Diaspora albanaise : la grande oubliée des politiques

Aurenc Bebja
15 Juillet 2016



Aujourd’hui, un tiers de la population albanaise vit et travaille en dehors du pays, principalement pour des raisons économiques. Cela concernerait 1,4 million de citoyens, d’après les chiffres du ministère albanais des Affaires étrangères. Entre 70 et 75 % de cette population réside en Grèce et en Italie. Faire participer à la vie politique cette partie de la population en âge de voter semble logique, mais la réalité est toute autre.


La place Skanderbeg, au cœur de Tirana. Crédit NH53 (Flickr).
La place Skanderbeg, au cœur de Tirana. Crédit NH53 (Flickr).
Les citoyens albanais à l’étranger ne peuvent pas voter à distance. Pour autant, lors des dernières campagnes électorales (législatives et municipales), la classe politique albanaise, principalement la gauche, avait promis que la possibilité de voter à distance se mettrait en place en cas de victoire aux élections. Il s'agirait d'une sorte de remerciement pour la contribution économique et sociale que la diaspora apporte au pays.
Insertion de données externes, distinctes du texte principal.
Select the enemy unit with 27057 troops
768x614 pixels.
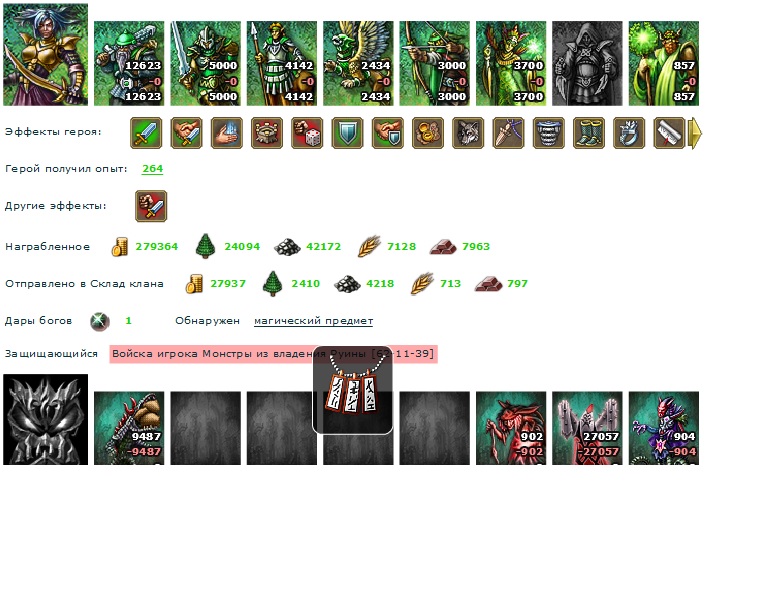pos(587,428)
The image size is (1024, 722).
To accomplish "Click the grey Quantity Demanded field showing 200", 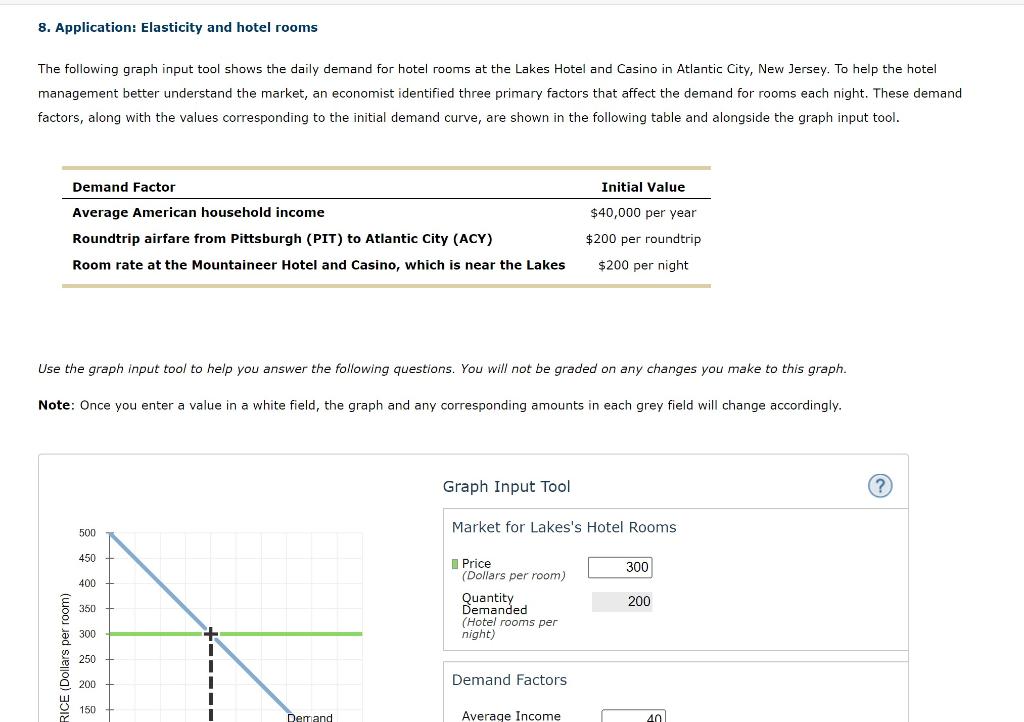I will coord(622,602).
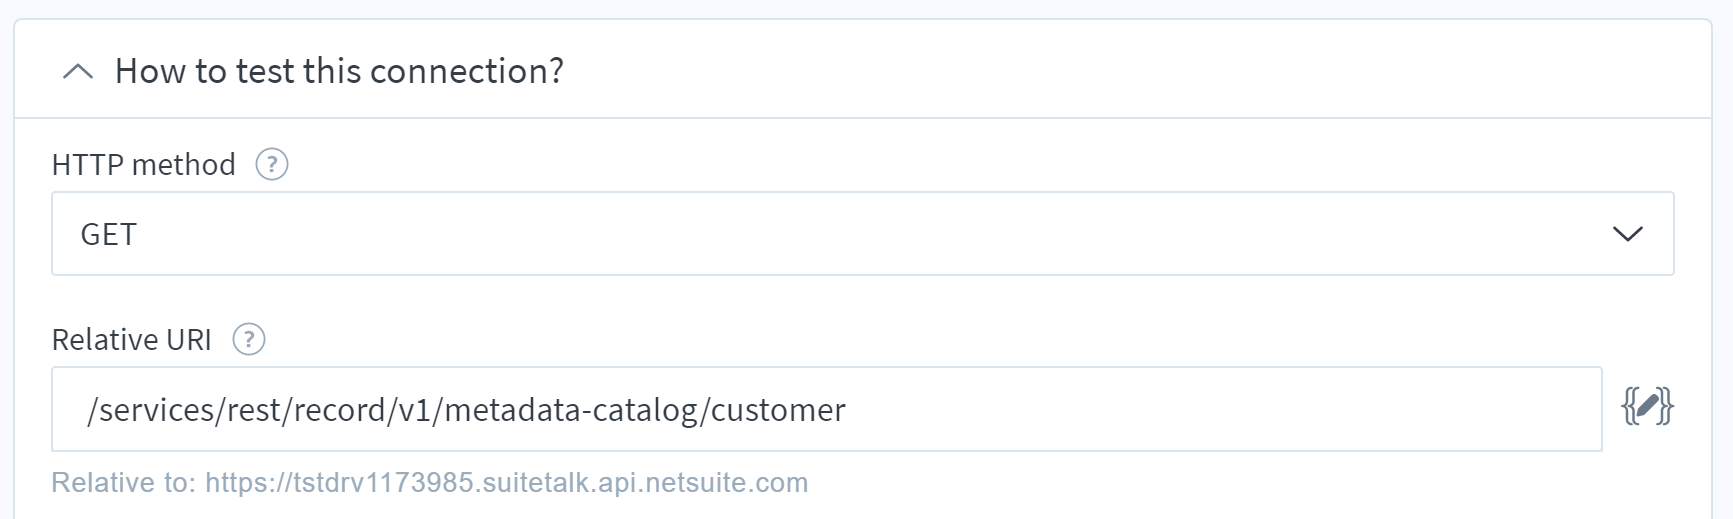1733x519 pixels.
Task: Click the HTTP method label
Action: [143, 164]
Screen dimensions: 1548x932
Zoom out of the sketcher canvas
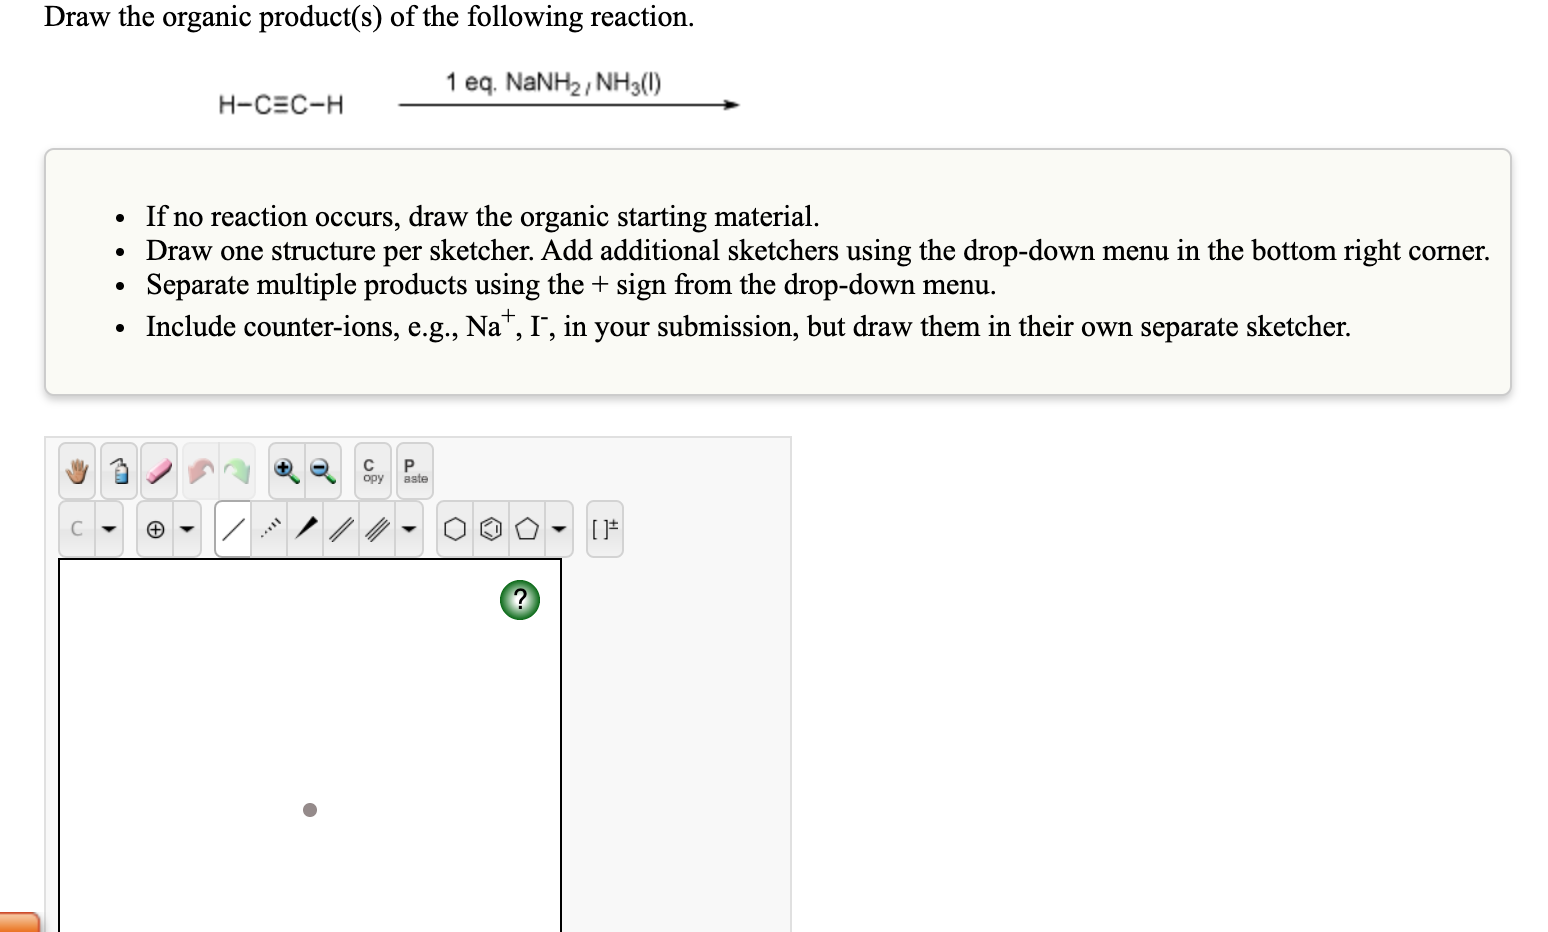(x=322, y=470)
Jusqu’à présent, ces promesses n’ont pas été tenues. Elles provenaient des dirigeants actuels du pays, c'est-à-dire le Premier ministre, Edi Rama, et le maire de Tirana, capitale albanaise, Erion Veliaj.

Erion Veliaj, maire de Tirana. Crédit Muriel Epailly.
Erion Veliaj, maire de Tirana. Crédit Muriel Epailly.
En 2009, ils se trouvaient dans deux différents partis de gauche en opposition : le Parti Socialiste et le G99. Ils ont décidé de fusionner et ont proposé de mettre en place une plateforme électorale permettant d’assurer le vote de la diaspora albanaise à distance. Selon les deux hommes : « Le vote des émigrants est un droit constitutionnel et une obligation que la classe politique doit à ses actionnaires économiques les plus importants du pays ». Cette année-là, ils n’ont pas remporté les élections.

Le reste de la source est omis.